- **WORK TO COMPLETE**:
Starting at the line that contains "Viewport: 963px width, 594px" and continuing through the end of the records, rewrite the lines with "stepper" changed to "arrow" and everything else kept the same. Leave the pictures out of your answer.

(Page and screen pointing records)
::::::::::

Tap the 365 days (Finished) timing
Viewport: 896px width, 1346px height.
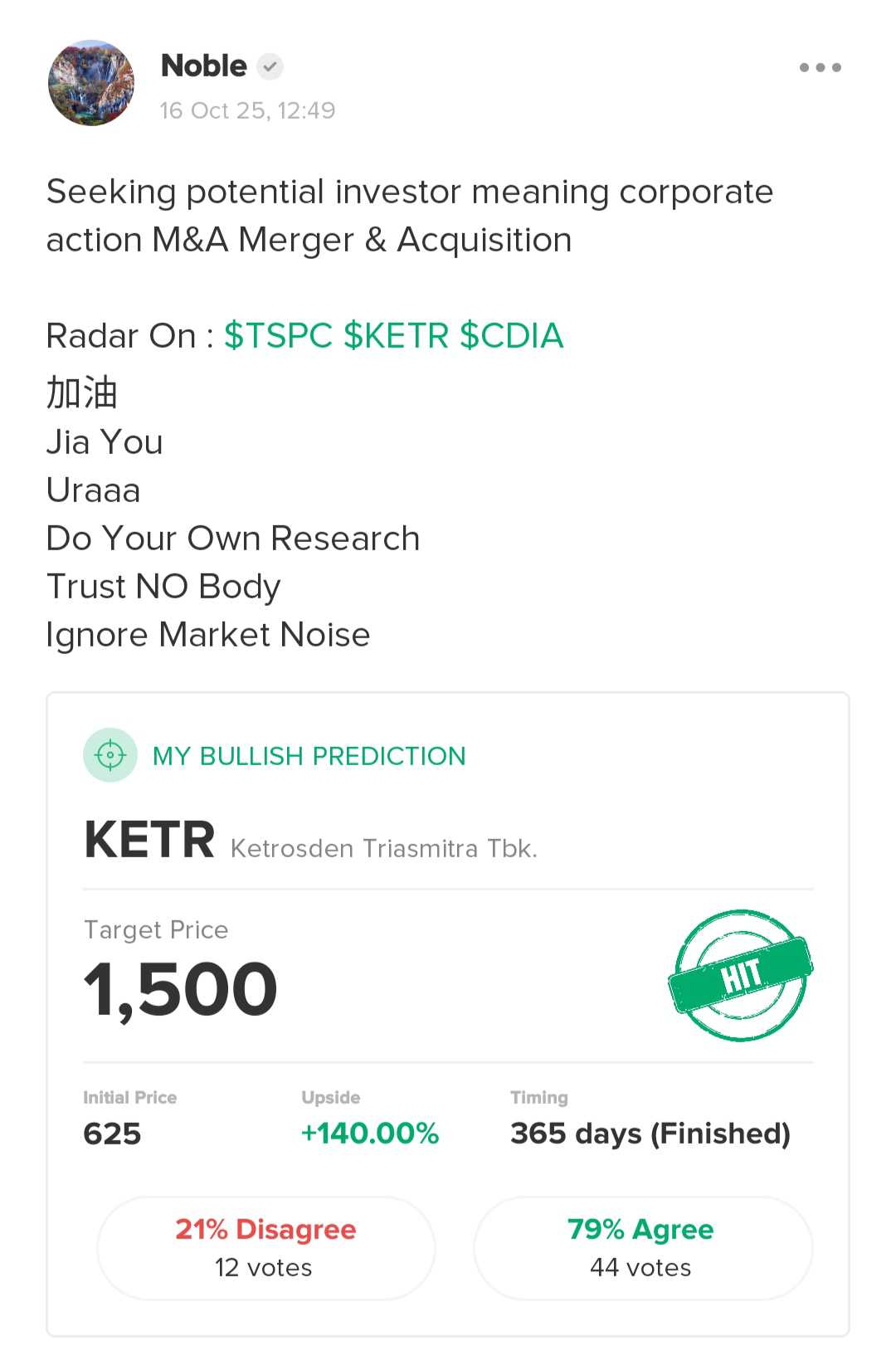[650, 1133]
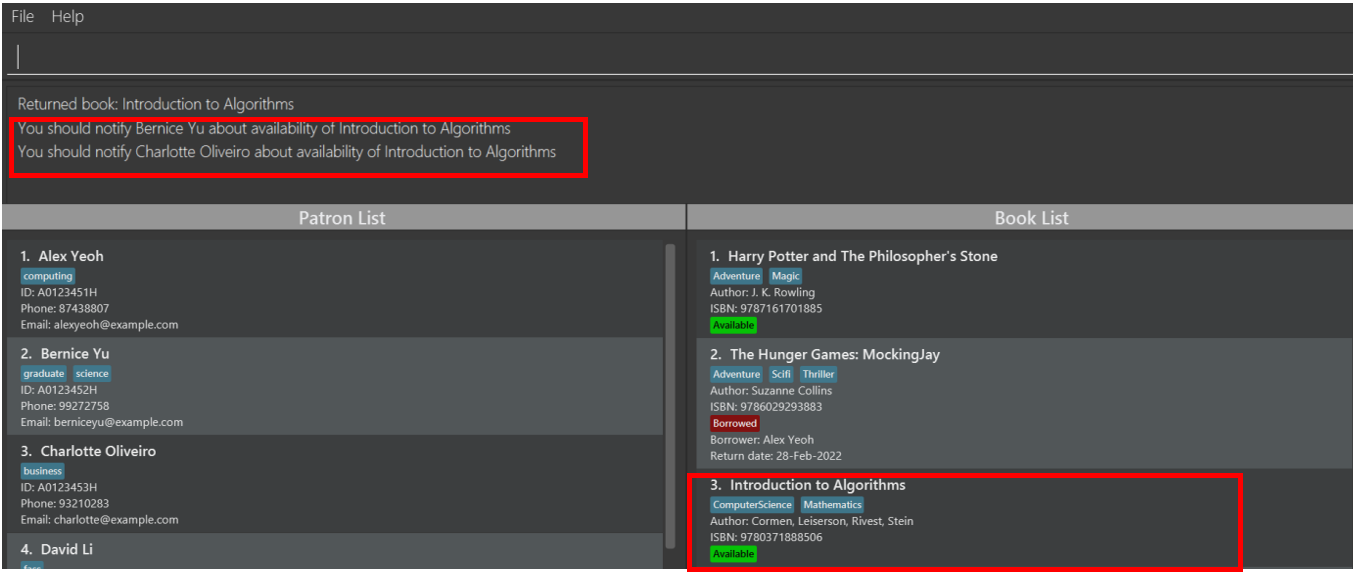Image resolution: width=1356 pixels, height=578 pixels.
Task: Click into the command input box
Action: [680, 56]
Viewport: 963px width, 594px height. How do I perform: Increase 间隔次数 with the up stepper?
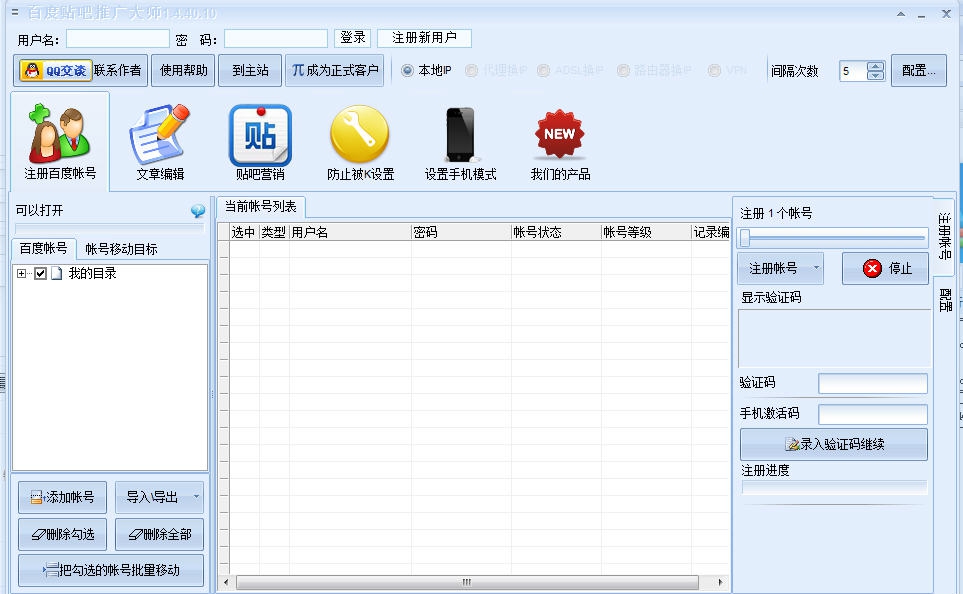(x=875, y=65)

::::::::::

- **TASK ANSWER**:
Viewport: 963px width, 594px height. How do I perform: Increase 间隔次数 with the up arrow?
(x=875, y=65)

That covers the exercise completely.